- WHAT YOU NEED TO DO: Please update the data, beginning at the line that has "You are a computer-use agent. Screen" and stopping after the last line of the data, by replacing "Knicks" with "Nets" and leaving everything else unchanged.

- INFORMATION SUPPLIED:
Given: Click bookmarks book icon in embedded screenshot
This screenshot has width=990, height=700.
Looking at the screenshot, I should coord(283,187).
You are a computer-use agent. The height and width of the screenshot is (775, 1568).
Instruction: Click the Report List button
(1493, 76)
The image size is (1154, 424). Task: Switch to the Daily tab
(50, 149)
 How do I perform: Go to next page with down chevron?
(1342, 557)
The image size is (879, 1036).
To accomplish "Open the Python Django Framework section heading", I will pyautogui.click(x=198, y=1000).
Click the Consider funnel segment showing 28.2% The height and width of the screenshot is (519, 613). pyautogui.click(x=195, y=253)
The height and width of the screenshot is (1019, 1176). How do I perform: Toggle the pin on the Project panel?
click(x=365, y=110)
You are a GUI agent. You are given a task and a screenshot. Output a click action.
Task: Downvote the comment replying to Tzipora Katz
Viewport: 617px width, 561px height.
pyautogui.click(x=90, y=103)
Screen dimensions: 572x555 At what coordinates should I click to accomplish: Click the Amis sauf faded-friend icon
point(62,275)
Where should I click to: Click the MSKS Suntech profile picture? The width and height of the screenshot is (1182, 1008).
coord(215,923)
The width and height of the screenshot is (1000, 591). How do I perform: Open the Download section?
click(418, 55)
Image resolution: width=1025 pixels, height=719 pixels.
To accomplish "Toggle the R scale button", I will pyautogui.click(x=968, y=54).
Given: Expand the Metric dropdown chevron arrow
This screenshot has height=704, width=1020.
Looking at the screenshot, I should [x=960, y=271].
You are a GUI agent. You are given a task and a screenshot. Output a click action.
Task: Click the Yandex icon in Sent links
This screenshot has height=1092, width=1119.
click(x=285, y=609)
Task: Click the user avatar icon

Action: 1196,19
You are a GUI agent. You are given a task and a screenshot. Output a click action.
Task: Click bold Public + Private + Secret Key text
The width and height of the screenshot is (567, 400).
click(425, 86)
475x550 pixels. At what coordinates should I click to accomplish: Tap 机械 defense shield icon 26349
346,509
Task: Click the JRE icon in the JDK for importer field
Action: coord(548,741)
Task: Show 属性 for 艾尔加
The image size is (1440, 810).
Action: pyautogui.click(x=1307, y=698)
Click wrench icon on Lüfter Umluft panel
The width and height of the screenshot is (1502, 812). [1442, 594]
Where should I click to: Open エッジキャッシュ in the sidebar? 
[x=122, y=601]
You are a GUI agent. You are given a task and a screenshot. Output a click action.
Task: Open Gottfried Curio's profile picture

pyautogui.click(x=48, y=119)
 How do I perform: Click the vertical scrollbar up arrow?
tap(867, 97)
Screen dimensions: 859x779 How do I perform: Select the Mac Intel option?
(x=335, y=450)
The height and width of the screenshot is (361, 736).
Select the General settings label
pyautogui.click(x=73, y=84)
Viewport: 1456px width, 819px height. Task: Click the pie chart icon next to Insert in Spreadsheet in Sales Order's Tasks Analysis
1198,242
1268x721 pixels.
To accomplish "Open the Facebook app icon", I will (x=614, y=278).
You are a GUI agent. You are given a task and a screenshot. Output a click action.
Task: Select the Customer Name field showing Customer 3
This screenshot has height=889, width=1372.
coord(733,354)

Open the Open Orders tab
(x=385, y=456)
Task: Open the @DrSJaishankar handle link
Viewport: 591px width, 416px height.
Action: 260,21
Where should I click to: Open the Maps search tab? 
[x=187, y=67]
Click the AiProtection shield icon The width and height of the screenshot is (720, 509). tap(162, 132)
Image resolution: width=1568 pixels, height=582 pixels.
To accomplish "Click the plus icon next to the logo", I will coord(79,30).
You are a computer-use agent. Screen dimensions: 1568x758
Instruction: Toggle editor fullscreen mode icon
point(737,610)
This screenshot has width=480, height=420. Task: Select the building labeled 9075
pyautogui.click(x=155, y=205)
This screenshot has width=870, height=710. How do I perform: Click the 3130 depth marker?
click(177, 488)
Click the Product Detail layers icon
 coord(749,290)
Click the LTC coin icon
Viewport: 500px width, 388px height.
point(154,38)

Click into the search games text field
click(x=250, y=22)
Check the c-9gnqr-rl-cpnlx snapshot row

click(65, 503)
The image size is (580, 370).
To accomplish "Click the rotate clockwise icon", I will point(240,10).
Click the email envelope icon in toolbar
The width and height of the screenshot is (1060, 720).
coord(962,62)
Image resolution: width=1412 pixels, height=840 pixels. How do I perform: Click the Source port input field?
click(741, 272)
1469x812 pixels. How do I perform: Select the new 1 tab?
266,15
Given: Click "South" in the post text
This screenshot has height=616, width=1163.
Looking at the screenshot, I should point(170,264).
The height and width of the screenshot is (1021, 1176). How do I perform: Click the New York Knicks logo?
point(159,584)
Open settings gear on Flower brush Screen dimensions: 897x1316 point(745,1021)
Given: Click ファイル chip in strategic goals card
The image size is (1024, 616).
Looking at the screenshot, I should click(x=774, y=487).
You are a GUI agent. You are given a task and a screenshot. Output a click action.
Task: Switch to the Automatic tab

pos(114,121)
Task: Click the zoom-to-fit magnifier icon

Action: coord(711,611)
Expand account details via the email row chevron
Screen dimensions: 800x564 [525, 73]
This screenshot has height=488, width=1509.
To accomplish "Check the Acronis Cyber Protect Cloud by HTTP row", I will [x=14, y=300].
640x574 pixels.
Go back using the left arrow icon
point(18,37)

- SOLUTION TO THIS TASK:
You are a computer-use agent. Screen dimensions: 1568x758
Instruction: Toggle editor fullscreen mode icon
point(737,610)
This screenshot has width=480, height=420. Task: Select the building labeled 9075
pyautogui.click(x=155, y=205)
This screenshot has width=870, height=710. How do I perform: Click the 3130 depth marker?
click(177, 488)
Click the Product Detail layers icon
 coord(749,290)
Click the LTC coin icon
Viewport: 500px width, 388px height.
point(154,38)

Click into the search games text field
click(x=250, y=22)
Check the c-9gnqr-rl-cpnlx snapshot row

click(65, 503)
The image size is (580, 370).
To accomplish "Click the rotate clockwise icon", I will point(240,10).
Click the email envelope icon in toolbar
The width and height of the screenshot is (1060, 720).
coord(962,62)
Image resolution: width=1412 pixels, height=840 pixels. How do I perform: Click the Source port input field?
click(741, 272)
1469x812 pixels. How do I perform: Select the new 1 tab?
266,15
Given: Click "South" in the post text
This screenshot has height=616, width=1163.
Looking at the screenshot, I should point(170,264).
The height and width of the screenshot is (1021, 1176). How do I perform: Click the New York Nets logo?
point(159,584)
Open settings gear on Flower brush Screen dimensions: 897x1316 point(745,1021)
Given: Click ファイル chip in strategic goals card
The image size is (1024, 616).
Looking at the screenshot, I should click(x=774, y=487).
You are a GUI agent. You are given a task and a screenshot. Output a click action.
Task: Switch to the Automatic tab

pos(114,121)
Task: Click the zoom-to-fit magnifier icon

Action: coord(711,611)
Expand account details via the email row chevron
Screen dimensions: 800x564 [525, 73]
This screenshot has height=488, width=1509.
To accomplish "Check the Acronis Cyber Protect Cloud by HTTP row", I will [x=14, y=300].
640x574 pixels.
Go back using the left arrow icon
point(18,37)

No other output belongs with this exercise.